Housing officials now are more likely to be talking about fostering intimacy and community, with fewer students per dorm and more space per student. Residence halls built last year in the United States had a median capacity of slightly more than 300 students. Thurston is a big ol' dorm. Not compared with the whopping 3,000 students in one tower at the University of Texas, though. And Howard University has a larger dorm for upperclassmen.
But 1,100 is a lot of 17-to-19-year-olds unleashed in one place.
GWU is known for its swanky new housing with kitchens and dining rooms; it ranked third on the Princeton Review's "dorms like palaces" list this year. And yet, more often than not, it's the old, cramped Thurston, with its exposed pipes and dead bugs in the fluorescent lights, that sticks.
In 1968, students refused to leave the lounge of the then-all-female dorm at midnight curfew, telling campus police they were holding a love-in. During the Vietnam War, protesters marched from Thurston three blocks to the White House. One alum remembered people getting hosed down at the doors to wash off crowd-control chemicals.
Former Virginia governor Mark Warner (D) told students he did some partying when he lived in Thurston in the '70s and liberated some ice cream from the cafeteria pre-dawn. In the '80s, students in Thurston welcomed newly elected President Ronald Reagan to Washington, chanting, "Bonzo, Bonzo." In 1992 some company supposedly announced that they ate more pizza than any other dorm in the country.

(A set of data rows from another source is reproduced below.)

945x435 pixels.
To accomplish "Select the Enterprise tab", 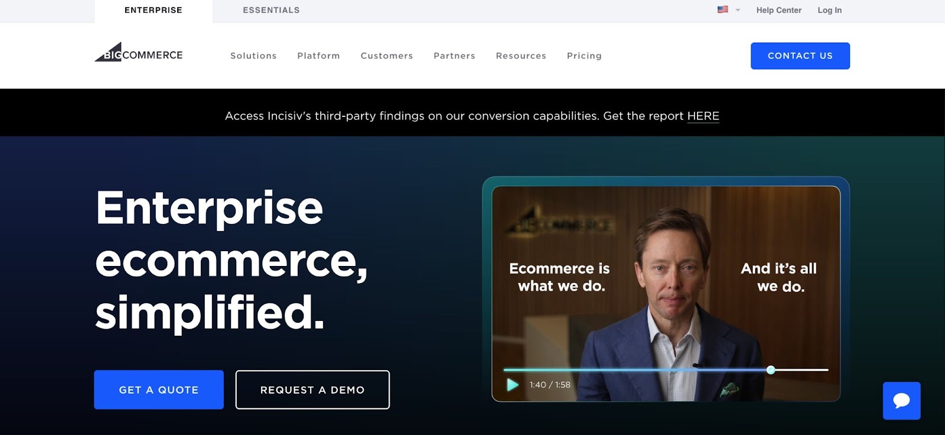I will click(x=154, y=11).
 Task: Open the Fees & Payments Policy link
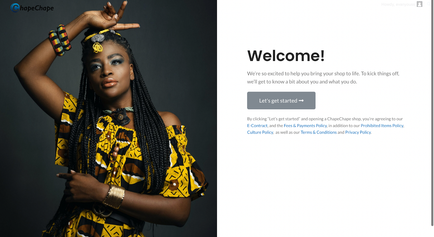point(305,126)
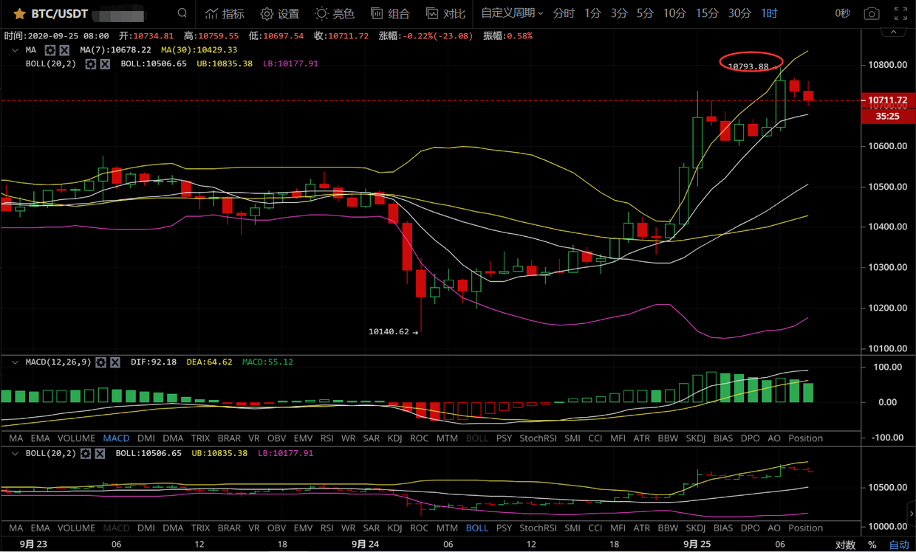Switch to the 分时 time-sharing view
Image resolution: width=916 pixels, height=552 pixels.
(564, 13)
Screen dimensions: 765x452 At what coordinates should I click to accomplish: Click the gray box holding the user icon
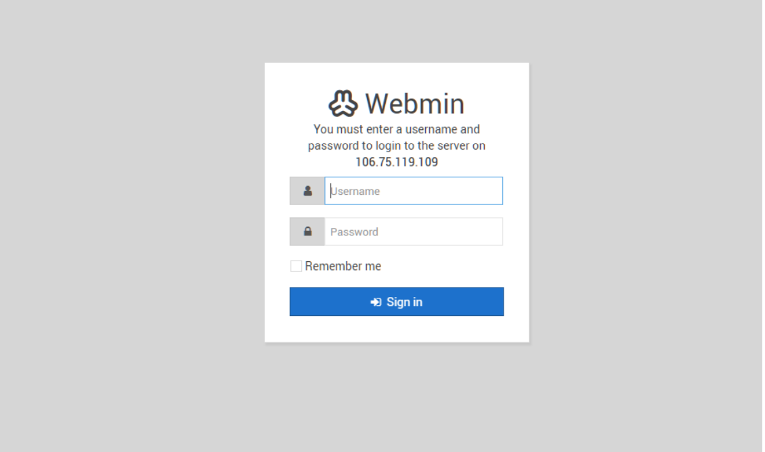click(307, 191)
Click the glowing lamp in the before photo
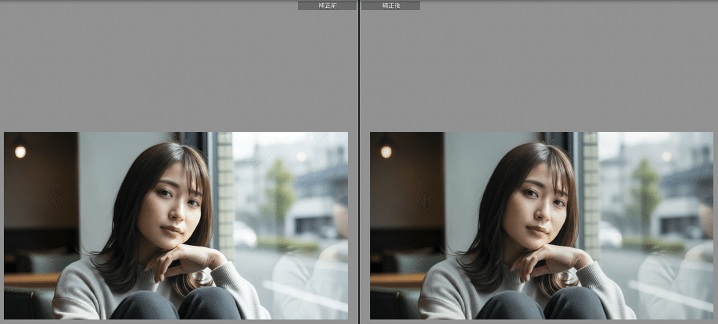Viewport: 718px width, 324px height. (20, 152)
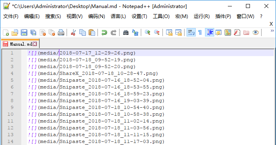This screenshot has width=276, height=145.
Task: Click line 5 Snipaste text line
Action: pos(96,81)
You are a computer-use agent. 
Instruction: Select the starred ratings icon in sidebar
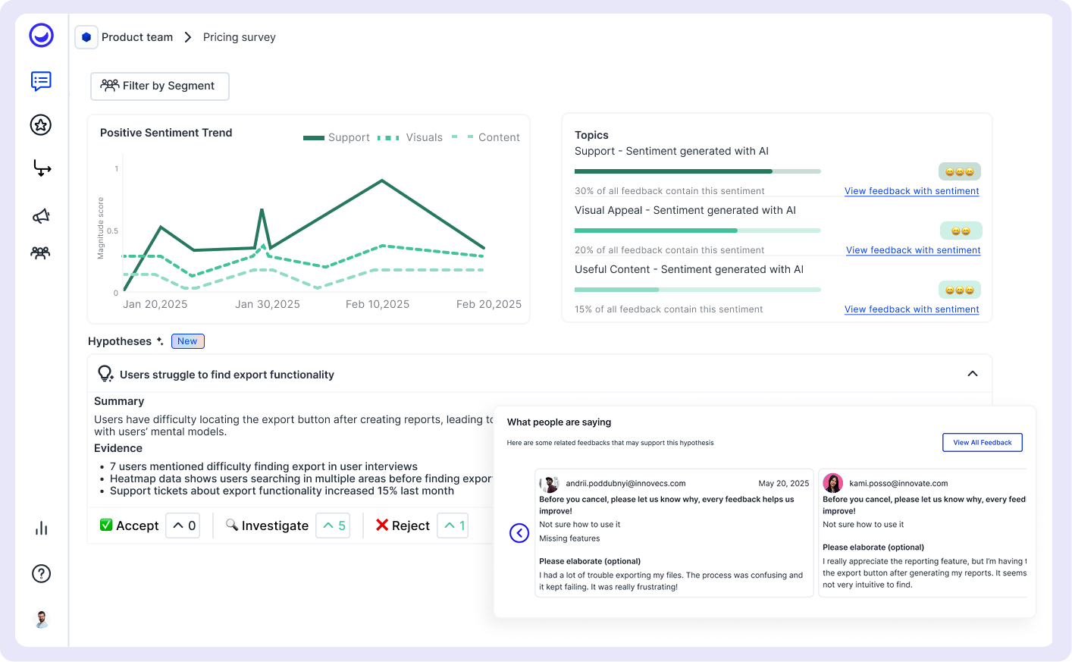pyautogui.click(x=41, y=125)
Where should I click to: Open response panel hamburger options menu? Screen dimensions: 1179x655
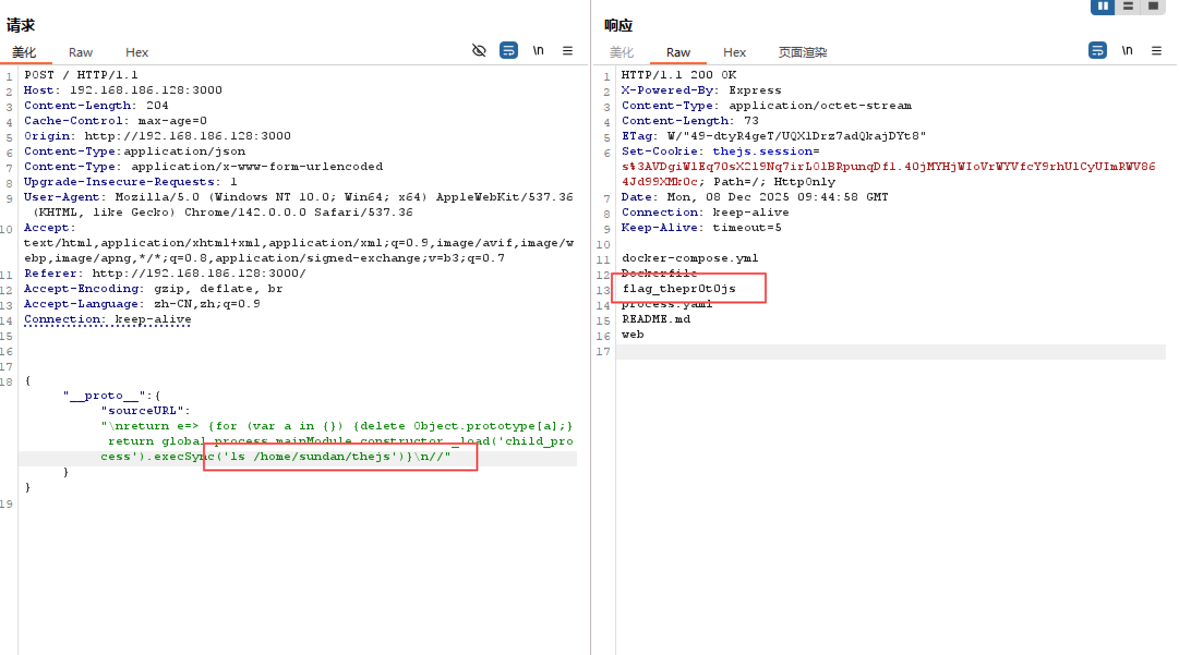click(1157, 51)
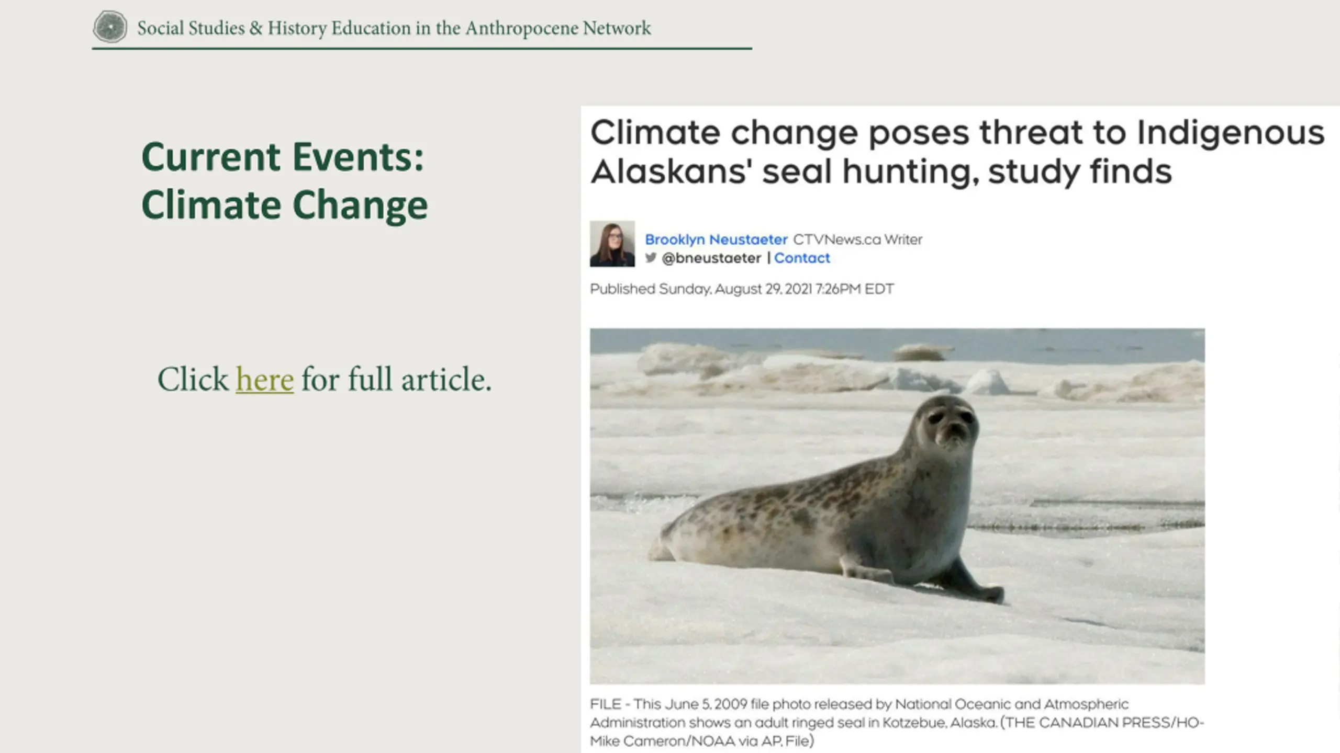Click the 'Current Events: Climate Change' title
Viewport: 1340px width, 753px height.
(x=285, y=180)
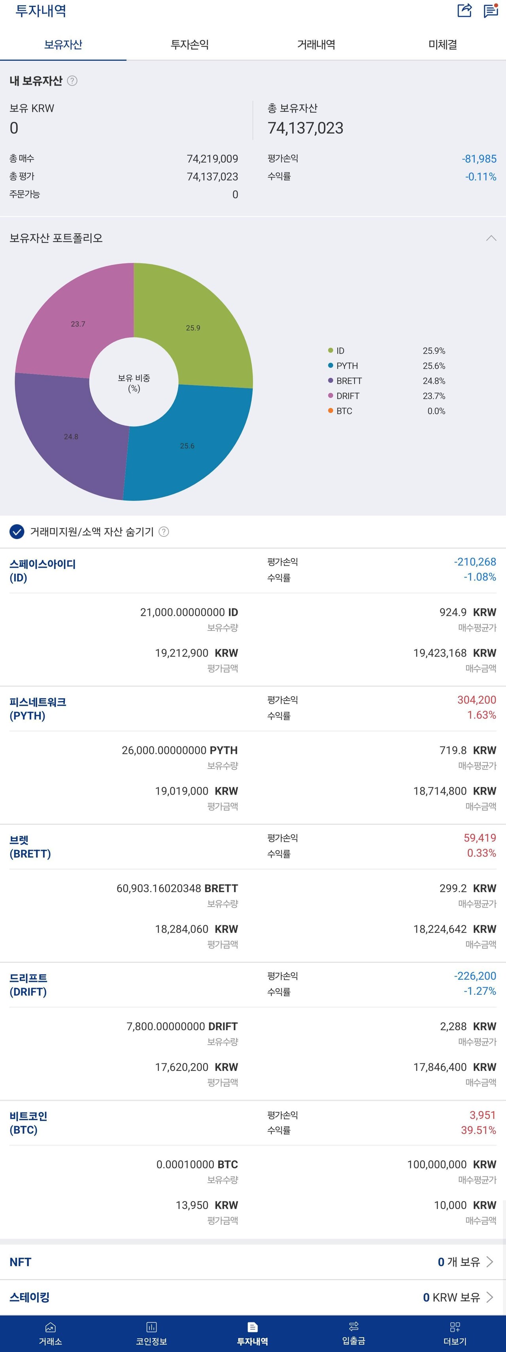Switch to 투자손익 tab
This screenshot has height=1352, width=506.
click(x=190, y=45)
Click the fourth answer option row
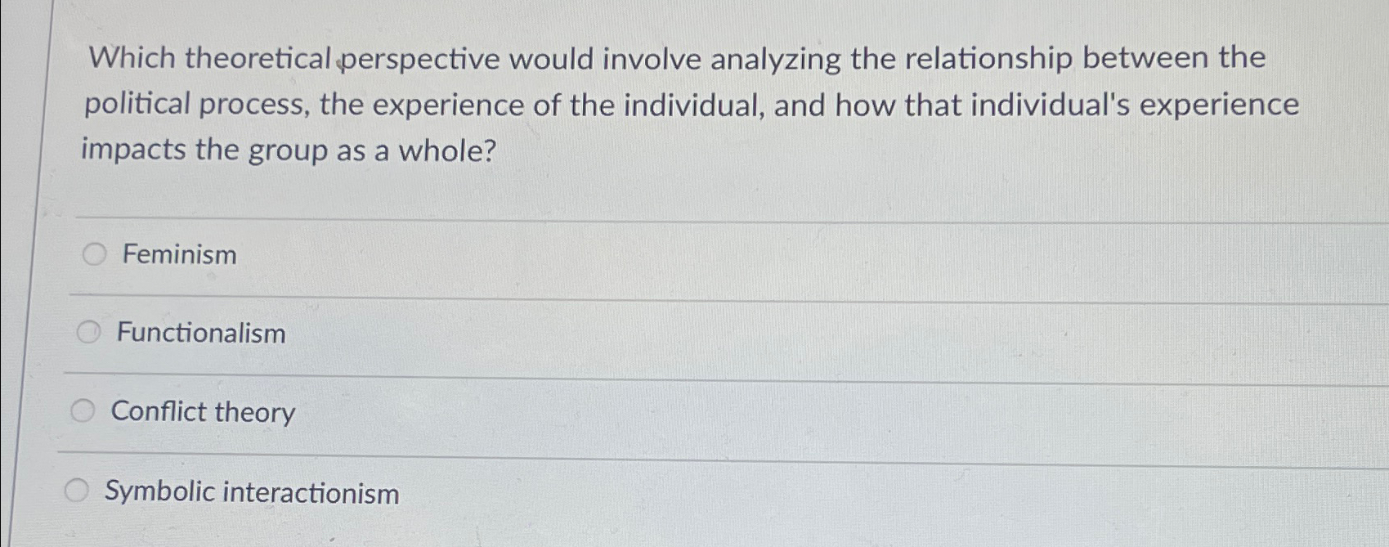This screenshot has width=1389, height=547. click(x=327, y=491)

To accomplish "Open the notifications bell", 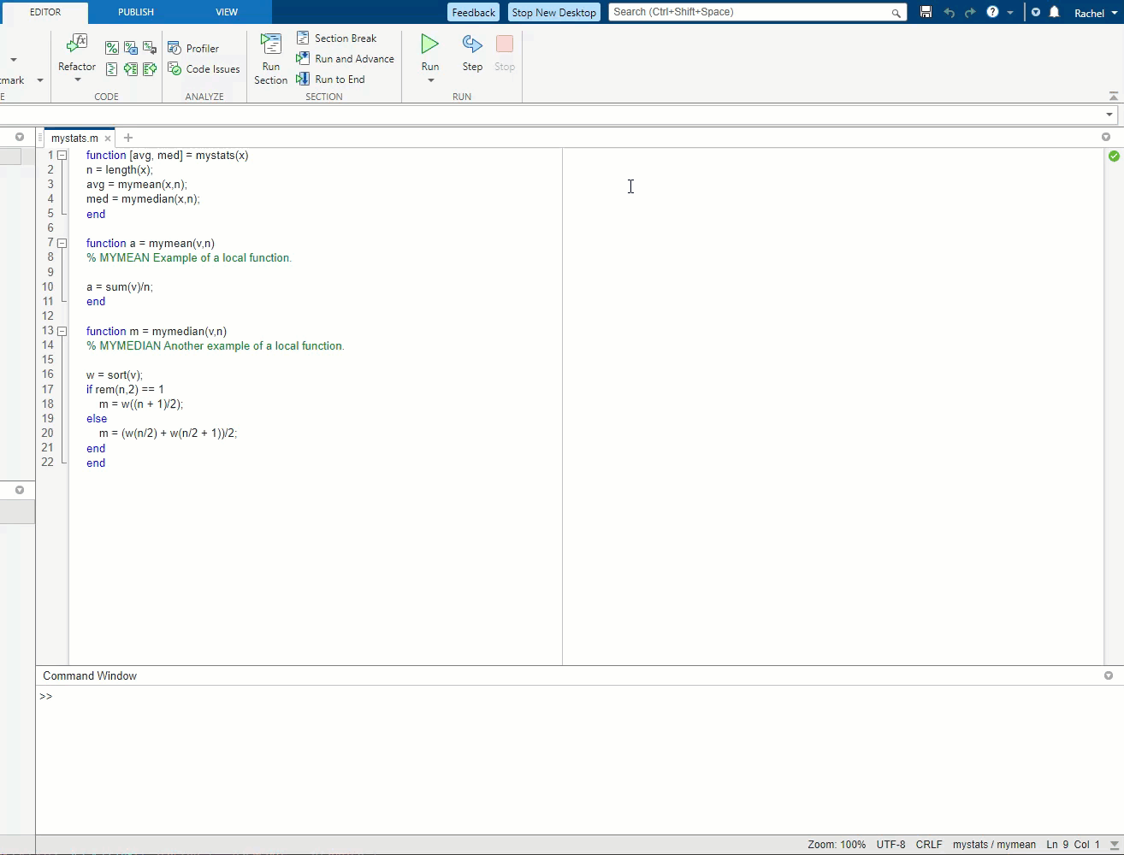I will point(1055,12).

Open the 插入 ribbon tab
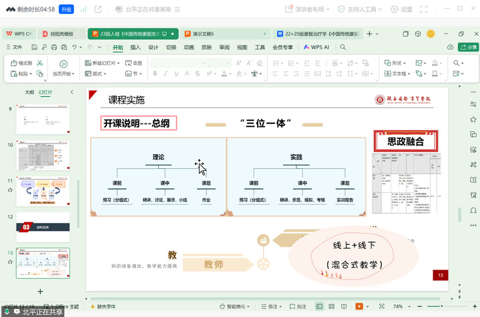tap(136, 47)
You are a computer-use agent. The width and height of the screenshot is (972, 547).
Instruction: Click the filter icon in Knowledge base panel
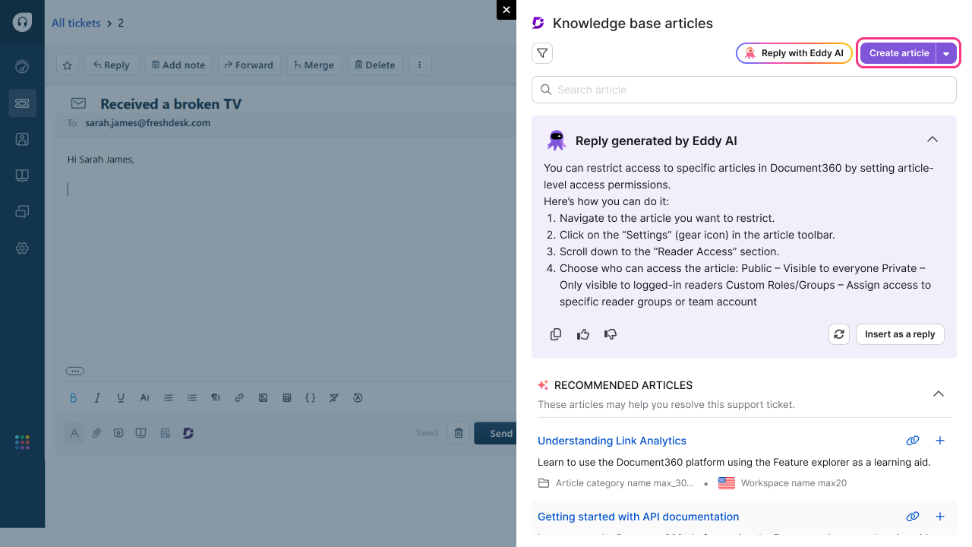(542, 53)
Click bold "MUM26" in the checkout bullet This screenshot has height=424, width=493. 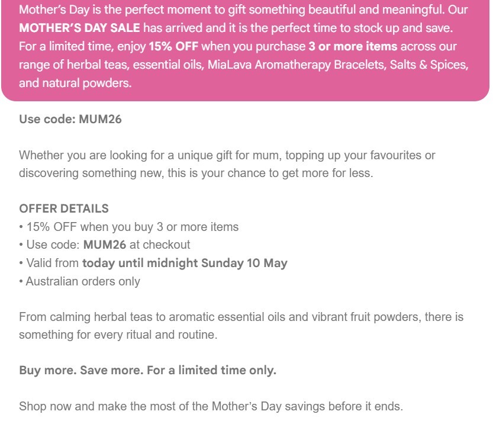coord(105,245)
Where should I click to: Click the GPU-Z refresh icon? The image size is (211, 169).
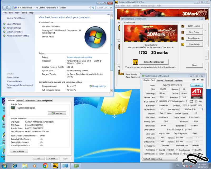coord(198,79)
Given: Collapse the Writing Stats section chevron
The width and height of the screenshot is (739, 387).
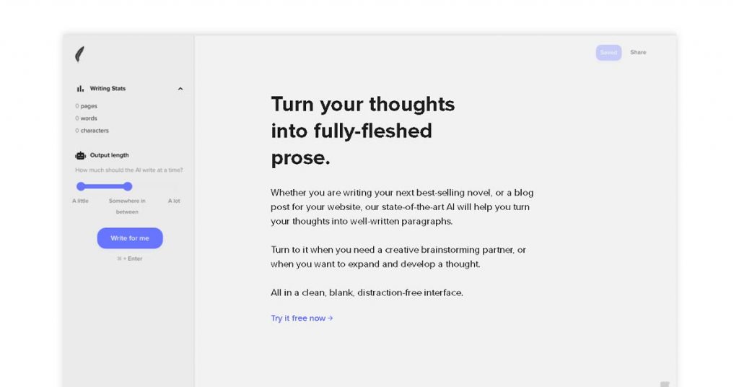Looking at the screenshot, I should coord(180,89).
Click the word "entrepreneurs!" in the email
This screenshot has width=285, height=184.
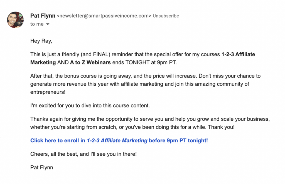48,92
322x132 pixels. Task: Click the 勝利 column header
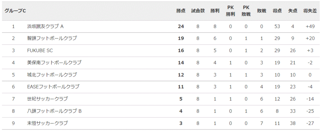215,11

Former GWU president Stephen Joel Trachtenberg stayed in Thurston one night, much of it spent answering the door for the stacks of pizzas that pranksters had ordered delivered to his room. "I'm told that there are no windows or clocks in casinos in Las Vegas because they want people to have a sense of timelessness -- just keep gambling. That's sort of how it is in Thurston," he said.
"Mostly it's -- when I think about it, I have good warm sentiments," he said. "It's a wonderful metaphor for the entire undergraduate experience."
Not everyone has warm sentiments. In 1979, many students slept through a fire alarm, and more than 30 were injured. Two years ago, a student was badly burned in another fire.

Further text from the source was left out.